Taking the name of Noble, the merger brings in a synergy that is in line with the latest environmental trends.
In addition to Maersk’s 19-rig fleet, Noble will get one of the industry leaders in the chase for lowering rig carbon emissions.
Maersk, which has previously announced an ambitious climate target of a 50 per cent carbon dioxide reduction in drilling operations by 2030, has installed equipment and taken other steps toward this goal on, at least, five of its rigs.
Together, Noble will have 39 rigs, third behind only China Oilfield Services (COSL) and Valaris and ahead of Transocean.
The combined fleet by rig type includes 15 drillships with an overall young average age of 8.1 years, and just one unit over 10 years of age.
Two of the 15 units are cold stacked, and those are the only ones not contracted or committed for future work.
Five of the 13 contracted rigs have contracts that end in the first half of next year, with only two having options that would keep them employed through 2022 or beyond.
The current contracts of the fleet have an average dayrate of around $223,776, with just one unit having a rate below $200,000.
In looking at the top four drillship rig managers, the proposed Maersk/Noble would have the second largest fleet, and the second highest utilisation.
The average dayrates for all four companies show Transocean with far and away the highest average, thanks to several contract rates still in effect from the 2011-2013 fixture period.
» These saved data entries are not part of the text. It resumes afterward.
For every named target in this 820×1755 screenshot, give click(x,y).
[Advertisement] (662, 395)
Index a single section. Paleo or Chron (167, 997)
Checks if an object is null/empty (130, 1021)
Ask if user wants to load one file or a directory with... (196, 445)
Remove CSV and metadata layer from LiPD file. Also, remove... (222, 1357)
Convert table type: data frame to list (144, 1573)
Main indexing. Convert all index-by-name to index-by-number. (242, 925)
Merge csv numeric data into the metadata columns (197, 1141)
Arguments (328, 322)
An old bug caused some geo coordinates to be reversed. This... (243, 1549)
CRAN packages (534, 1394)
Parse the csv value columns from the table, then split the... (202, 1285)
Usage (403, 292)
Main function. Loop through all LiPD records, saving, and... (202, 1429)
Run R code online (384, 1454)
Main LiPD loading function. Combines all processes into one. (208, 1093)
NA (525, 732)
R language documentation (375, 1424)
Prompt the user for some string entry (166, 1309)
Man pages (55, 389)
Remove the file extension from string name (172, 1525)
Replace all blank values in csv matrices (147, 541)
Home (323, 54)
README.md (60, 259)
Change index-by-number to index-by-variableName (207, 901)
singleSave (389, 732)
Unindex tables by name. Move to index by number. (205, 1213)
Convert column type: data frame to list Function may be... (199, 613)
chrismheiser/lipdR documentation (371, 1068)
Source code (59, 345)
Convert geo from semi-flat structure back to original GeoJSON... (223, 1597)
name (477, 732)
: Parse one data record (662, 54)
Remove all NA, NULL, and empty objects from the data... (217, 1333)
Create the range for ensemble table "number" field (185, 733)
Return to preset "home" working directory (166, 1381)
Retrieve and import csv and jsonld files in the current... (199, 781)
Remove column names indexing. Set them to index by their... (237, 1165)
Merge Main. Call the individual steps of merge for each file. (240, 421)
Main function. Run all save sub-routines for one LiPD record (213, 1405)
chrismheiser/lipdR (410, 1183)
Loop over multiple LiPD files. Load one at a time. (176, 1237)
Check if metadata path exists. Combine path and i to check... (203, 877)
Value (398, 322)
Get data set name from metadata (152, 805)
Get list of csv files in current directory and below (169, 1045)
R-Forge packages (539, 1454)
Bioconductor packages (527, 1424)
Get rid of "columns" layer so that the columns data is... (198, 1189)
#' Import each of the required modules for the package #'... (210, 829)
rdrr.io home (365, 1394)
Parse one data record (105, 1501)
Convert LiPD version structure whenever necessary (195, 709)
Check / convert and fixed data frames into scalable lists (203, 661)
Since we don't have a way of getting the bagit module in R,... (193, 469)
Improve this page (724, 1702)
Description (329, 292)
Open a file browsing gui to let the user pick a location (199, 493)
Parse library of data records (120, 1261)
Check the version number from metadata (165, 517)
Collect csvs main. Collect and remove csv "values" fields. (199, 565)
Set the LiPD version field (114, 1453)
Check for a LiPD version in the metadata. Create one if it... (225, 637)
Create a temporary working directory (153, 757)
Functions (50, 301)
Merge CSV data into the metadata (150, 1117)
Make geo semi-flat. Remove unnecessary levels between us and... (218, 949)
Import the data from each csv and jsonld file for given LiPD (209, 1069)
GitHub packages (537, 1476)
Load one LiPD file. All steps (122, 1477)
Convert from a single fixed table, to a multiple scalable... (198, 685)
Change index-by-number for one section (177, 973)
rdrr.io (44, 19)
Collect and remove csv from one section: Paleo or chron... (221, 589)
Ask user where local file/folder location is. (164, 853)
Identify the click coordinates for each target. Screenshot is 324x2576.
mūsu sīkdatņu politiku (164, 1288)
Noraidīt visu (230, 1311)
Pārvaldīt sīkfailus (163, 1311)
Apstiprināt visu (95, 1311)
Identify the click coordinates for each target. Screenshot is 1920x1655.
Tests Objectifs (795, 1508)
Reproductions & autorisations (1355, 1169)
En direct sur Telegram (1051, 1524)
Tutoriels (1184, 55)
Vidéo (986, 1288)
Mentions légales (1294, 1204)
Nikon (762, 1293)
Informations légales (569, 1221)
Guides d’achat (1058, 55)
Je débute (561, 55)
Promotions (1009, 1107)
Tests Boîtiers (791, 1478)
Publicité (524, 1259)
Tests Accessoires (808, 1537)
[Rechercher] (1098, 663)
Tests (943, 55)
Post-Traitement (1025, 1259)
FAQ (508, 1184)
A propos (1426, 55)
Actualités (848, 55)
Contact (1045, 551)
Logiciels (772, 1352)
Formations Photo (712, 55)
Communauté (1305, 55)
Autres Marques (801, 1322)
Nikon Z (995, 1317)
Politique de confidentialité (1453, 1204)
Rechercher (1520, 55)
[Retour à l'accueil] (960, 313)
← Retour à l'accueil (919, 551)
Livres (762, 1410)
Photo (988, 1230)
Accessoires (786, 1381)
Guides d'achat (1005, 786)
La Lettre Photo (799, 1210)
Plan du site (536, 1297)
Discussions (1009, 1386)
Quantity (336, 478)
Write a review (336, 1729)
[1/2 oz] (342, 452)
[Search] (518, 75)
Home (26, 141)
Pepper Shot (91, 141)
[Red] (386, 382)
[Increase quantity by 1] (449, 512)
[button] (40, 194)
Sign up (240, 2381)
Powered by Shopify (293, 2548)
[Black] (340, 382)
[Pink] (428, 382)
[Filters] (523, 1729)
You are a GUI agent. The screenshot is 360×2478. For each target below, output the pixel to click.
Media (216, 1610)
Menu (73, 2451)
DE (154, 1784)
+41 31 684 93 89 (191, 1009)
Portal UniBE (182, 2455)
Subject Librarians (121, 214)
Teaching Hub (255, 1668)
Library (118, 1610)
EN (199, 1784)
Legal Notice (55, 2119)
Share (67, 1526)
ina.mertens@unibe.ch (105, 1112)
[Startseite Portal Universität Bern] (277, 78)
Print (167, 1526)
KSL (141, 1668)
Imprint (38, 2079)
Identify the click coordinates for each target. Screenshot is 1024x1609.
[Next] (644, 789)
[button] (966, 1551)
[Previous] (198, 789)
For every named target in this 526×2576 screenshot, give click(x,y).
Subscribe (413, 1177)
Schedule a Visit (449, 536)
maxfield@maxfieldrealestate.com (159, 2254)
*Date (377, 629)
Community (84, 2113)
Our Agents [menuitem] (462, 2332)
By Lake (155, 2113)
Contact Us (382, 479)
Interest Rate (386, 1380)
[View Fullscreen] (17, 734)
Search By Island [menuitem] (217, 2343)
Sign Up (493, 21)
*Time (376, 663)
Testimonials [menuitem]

The Maersk/Noble semisubmersible (semi) fleet will consist of just five units, four from Maersk and one from Noble.
One of the five is cold stacked, but the remaining four are all contracted.
The Noble Clyde Boudreaux is scheduled to wrap up its existing contract this month, a follow-up deal is expected shortly.
The earliest available date for the remaining four Maersk units is July 2022.
The average fleet age is older, at 17.7 years, although the 34-year old aforementioned Noble Clyde Boudreaux skews the number.
The same rig also currently drags down the average day rate for this fleet.
The known current rates for three of the four rigs is $212,662, including the Boudreaux current rate of $117,000.
The Maersk/Noble combination would be amongst the lower ranked companies with the semi fleet, although it would have the highest utilisation in the peer group.
The average fleet age is right in the middle, as is the company’s average current day rate.
Admittedly, this segment of the rig fleet would attract the least amount of attention, even though there are two $200,000 plus dayrate contracts in Australia and Suriname (one other Suriname fixture is not known), and a contract that we believe will be signed shortly for the Noble Clyde Boudreaux in Southeast Asia is expected to come in at a substantially higher rate.
Finally, the jackup fleet will contain 19 units; 11 from Maersk and eight from Noble.
The utilisation of the fleet at the time of this writing is 79 per cent, with four idle units (no cold stacked). Three of the four have only become idle within the last month.
One of the units, currently in the North Sea, is rumoured to be a frontrunner for a contract in the Middle East.
Two of the 15 contracted rigs will finish contracts this year, while five are booked into Q4 2022 or later.
The average current dayrate for the harsh-environment units is $311,000, while the remainder of the fleet’s known current contracts average around $96,000.
The average fleet age is only 9.5 years, even though seven of the 19 are 12 years of age or older.